Formerly inhabited by the Monahoac Native Americans, the town of today was founded in 1671.
Fredericksburg is now known for its colonial architecture, history, riverfront, and the continuous debate on whether or not it is truly a part of the Northern Virginia, or, "Nova," area.
People Born in Fredericksburg
Fredericksburg in People's Lives
George Washington: I spent much time here as a boy, at Ferry Farm, which was owned by my father outside this town. When my father died in 1743, I inherited the farm at the age of 11. My mother and I lived here, and she fretted over the fact that without my father's influence, I would not be able to recieve a prestigious boarding school education, as my elder brothers had. I continued my education with a variety of private tutors, including a clergyman in this town. When I was 15, the suggestion came up that I should be sent to join England's Royal Navy. Surely, history would have been much different if my mother had not strongly objected to this, and convinced my other relatives to drop the idea.
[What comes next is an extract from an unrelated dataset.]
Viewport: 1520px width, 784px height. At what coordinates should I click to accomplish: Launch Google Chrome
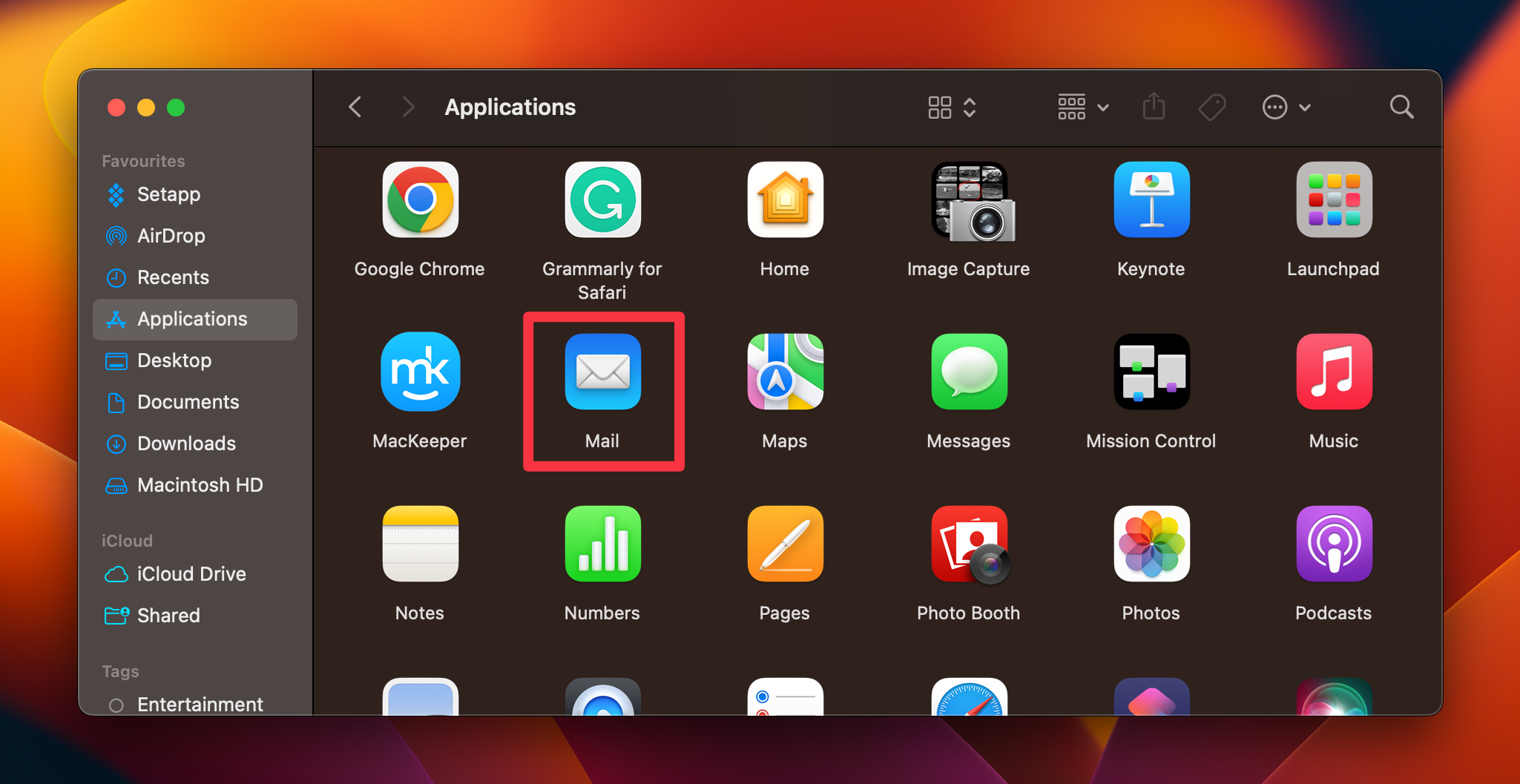pyautogui.click(x=420, y=200)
At the age of 17, in 1749, my older brother Lawrence helped me to secure a place as an official surveyor. I enjoyed my job scouting out different areas of Virginia, including Culpeper County and the Shenandoah Valley. Also thanks to Lawrence, who was now a commander of the Virginia militia, I came to the attention of my state's governor, Robert Dinwiddie. I was hard to miss - at six feet tall, and being a commanding and graceful young man, I stood out in a crowd. In the summer of 1752, Lawrence tragically passed away, taking away my father figure, beloved brother, and best friend all at once. In early 1753, I was appointed a district adjutant of this area, along with three other men, and was also made a major in the Virginia militia, by Dinwiddie. I became a Freemason while here, though I was never anything more than minimally involved.